Comment se porte un président de centrale syndicale en période de confinement ?
–Mal ! Je suis doublement confiné. Non seulement j’habite dans une zone rouge, mais je n’ai pas obtenu le WAP spécial pour pouvoir sortir et aller faire mon travail au bureau, où sont tous les dossiers. J’ai fait une demande pour le WAP spécial, mais je ne l’ai pas encore obtenu, parce que le système a été très mal organisé.

Pour quelle raison ?
–Le WAP a été institué pour le deuxième confinement sans que les partenaires sociaux du gouvernement, comme les représentants des employés, n’aient été consultés. Tout ce qui concerne le WAP a été décidé unilatéralement, comme d’ailleurs la majeure partie des décisions prises par le gouvernement. Nous avons appris que le système existait et qu’il fallait faire une demande pour l’obtenir à la police ou ailleurs dans une grande confusion. On a l’impression que les WAP ont été distribués comme des petits biscuits. Je ne comprends pas que dans un pays qui a 500 000 travailleurs, plus de 400 000 WAP ont été distribués. Si plus de deux tiers des travailleurs ont obtenu un WAP, comment peut-on parler de confinement, même partiel ? À moins que le gouvernement n’ait sa propre définition du mot confinement, comme il a sa propre définition du mot organisation du travail ! On ne peut d’une part confiner le pays pour que les gens restent chez eux et en même temps distribuer des WAP pour permettre aux personnes de circuler ! Les représentants des employés, un des principaux partenaires du gouvernement, ne peuvent participer à aucune des décisions prises par le gouvernement. C’est le gouvernement qui décide sans écouter ou consulter.
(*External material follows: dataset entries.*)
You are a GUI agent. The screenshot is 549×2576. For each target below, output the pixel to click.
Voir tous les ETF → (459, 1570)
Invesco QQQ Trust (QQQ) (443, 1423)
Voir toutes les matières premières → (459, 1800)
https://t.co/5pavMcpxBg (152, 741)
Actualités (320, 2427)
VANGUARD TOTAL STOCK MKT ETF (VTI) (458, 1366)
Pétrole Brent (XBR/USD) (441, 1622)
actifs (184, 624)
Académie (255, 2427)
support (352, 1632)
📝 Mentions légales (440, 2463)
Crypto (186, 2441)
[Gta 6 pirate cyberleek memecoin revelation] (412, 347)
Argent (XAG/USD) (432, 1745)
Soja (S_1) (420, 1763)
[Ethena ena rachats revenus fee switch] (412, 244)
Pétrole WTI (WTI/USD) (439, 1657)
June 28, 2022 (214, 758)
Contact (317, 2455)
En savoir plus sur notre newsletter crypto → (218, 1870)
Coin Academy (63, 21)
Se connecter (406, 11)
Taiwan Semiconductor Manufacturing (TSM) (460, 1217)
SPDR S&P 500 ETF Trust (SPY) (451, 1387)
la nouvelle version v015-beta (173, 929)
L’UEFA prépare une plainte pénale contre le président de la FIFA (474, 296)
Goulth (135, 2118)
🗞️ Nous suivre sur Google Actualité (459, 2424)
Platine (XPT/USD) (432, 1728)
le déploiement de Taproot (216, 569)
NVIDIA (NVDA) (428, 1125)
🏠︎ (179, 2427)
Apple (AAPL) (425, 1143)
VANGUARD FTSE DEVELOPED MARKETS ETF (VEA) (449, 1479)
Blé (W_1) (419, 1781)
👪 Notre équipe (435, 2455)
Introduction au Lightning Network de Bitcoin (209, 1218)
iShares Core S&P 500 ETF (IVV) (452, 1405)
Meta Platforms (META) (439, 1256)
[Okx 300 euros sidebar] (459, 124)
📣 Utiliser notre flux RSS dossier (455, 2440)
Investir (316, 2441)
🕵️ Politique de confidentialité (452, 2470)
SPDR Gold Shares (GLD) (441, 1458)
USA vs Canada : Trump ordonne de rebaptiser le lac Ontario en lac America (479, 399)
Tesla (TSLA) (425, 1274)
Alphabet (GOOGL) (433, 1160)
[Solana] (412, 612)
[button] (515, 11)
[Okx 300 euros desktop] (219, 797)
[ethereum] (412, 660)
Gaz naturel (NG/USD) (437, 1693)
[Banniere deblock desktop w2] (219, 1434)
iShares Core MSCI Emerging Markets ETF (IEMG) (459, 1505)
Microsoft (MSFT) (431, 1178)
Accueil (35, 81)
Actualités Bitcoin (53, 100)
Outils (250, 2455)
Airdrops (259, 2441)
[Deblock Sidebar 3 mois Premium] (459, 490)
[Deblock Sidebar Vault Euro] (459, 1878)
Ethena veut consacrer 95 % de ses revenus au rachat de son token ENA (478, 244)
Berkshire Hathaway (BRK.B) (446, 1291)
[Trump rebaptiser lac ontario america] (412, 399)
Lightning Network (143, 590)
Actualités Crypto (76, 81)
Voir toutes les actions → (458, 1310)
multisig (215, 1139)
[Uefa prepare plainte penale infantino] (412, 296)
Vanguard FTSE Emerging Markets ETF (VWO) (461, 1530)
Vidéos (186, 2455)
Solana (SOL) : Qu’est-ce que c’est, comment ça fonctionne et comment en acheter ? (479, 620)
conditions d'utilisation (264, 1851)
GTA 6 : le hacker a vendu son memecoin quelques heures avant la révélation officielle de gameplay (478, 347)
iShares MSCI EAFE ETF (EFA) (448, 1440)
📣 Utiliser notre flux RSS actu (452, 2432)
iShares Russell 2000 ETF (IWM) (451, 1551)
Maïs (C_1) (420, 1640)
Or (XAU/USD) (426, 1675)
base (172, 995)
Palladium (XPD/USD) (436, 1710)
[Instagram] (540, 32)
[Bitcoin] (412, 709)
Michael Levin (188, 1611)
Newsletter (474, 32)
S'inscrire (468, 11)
Il n’y a qu’un seul maître à bord, le Premier ministre, ou plutôt ses conseillers, qui lui disent quoi faire et quoi dire.

Est-ce qu’il existe une liste des employés du gouvernement qui doivent travailler en temps de confinement, comme il y en avait une pour les cas de cyclone ?
–Je ne suis pas au courant de l’existence d’une telle liste. D’après mes renseignements, seulement 24% des fonctionnaires ont obtenu un WAP. Je suis incapable de vous dire sur quels critères ces fonctionnaires ont été choisis. Le ministère du Service civil a fait sortir une circulaire pour le work from home basé sur les résultats de recherches faites par l’UNDP à travers la firme PriceWaterhouse à Maurice. Cette firme a remis un document au ministère, document dont un résumé a été montré aux syndicalistes de la Fonction publique sans qu’il ne leur soit remis une copie. C’est sur quelques recommandations de ce rapport que le ministère se base pour organiser le work from home de la fonction publique.

Si je vous ai bien suivi, le gouvernement a décidé de confiner sans un plan pour faire l’administration continuer à fonctionner ?
–Dans quel ministère est-ce que vous voyez qu’on est en train d’appliquer un plan préalable mûrement réfléchi, avec tous les partenaires, pour faire face à la situation ? Tout est fait au petit bonheur. Tout cela dénote l’irresponsabilité et l’incompétence des décideurs du service public. C’est après avoir décrété le confinement qu’on cherche des solutions pour tenter de faire fonctionner le système. Est-ce que 24% des fonctionnaires sont suffisants pour faire marcher le service qui est le poumon administratif du pays ? Le gouvernement travaille dans l’à-peu-près dans le fire fighting au cas par cas . Quand un problème surgit, on lui invente une solution et on sort une circulaire. La MRA avait demandé à son personnel de venir travailler, mais quand on a découvert un cas d’infection, on a demandé aux employés de rentrer chez eux en attendant de mettre en place un système de work from home !

Mais pourquoi n’y a-t-il que 24% de fonctionnaires au travail ? Est-ce qu’ils feraient de la résistance passive ?
–Mais pour que les fonctionnaires puissent aller travailler, il faut qu’ils obtiennent au moins un WAP, un roster, des instructions précises sur ce qu’il faut faire et des équipements nécessaires pour se protéger. Et le work from home doit être aussi organisé au lieu d’être improvisé. Nous sommes en pleine improvisation.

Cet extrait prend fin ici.